Resumo da ópera: trate os outros como gostaria de ser tratado. E, se quiser lealdade, respeito, admiração e confiança por parte da sua funcionária, tem que fazer por onde!

******************************

Duplique sem nenhuma alteração a parte do trecho para revisão que vai de "Resumo da ópera: trate" até "fazer por onde!", inclusive. Os registros provêm de outra fonte.

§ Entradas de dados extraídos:

******************************

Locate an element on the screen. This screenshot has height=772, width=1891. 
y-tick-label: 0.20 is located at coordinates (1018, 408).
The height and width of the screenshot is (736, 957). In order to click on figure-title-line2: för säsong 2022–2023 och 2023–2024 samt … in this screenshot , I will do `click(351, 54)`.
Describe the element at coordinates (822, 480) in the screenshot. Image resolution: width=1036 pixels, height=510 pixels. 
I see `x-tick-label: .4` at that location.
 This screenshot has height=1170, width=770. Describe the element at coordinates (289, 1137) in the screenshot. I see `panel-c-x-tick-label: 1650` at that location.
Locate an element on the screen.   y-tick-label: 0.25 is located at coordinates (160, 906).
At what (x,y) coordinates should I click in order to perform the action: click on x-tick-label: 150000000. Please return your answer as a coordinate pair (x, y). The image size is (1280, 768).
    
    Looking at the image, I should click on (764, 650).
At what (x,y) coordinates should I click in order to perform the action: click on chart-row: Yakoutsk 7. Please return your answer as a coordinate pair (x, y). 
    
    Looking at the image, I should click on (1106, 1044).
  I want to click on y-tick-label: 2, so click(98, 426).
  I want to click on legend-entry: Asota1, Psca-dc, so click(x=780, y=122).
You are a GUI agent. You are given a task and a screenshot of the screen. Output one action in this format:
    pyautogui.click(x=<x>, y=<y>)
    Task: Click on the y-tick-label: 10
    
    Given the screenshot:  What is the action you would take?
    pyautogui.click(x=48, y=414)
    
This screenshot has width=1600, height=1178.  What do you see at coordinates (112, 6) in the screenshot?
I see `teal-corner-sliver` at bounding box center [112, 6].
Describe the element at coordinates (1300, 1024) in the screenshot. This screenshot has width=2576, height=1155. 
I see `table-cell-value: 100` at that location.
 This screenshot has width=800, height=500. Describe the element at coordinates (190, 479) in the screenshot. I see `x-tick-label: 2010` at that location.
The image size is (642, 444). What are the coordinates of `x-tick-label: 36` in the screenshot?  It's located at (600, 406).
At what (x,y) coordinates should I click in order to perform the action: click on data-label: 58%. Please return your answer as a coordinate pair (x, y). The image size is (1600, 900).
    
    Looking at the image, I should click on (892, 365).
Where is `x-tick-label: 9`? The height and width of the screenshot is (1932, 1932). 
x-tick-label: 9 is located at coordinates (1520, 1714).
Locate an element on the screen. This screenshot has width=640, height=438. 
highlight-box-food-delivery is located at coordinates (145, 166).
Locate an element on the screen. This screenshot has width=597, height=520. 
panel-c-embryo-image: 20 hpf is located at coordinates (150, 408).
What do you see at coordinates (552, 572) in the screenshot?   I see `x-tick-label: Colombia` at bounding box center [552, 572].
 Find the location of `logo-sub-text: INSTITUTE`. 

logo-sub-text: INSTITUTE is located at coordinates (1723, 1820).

******************************

§ Resultado abaixo:
Resumo da ópera: trate os outros como gostaria de ser tratado. E, se quiser lealdade, respeito, admiração e confiança por parte da sua funcionária, tem que fazer por onde!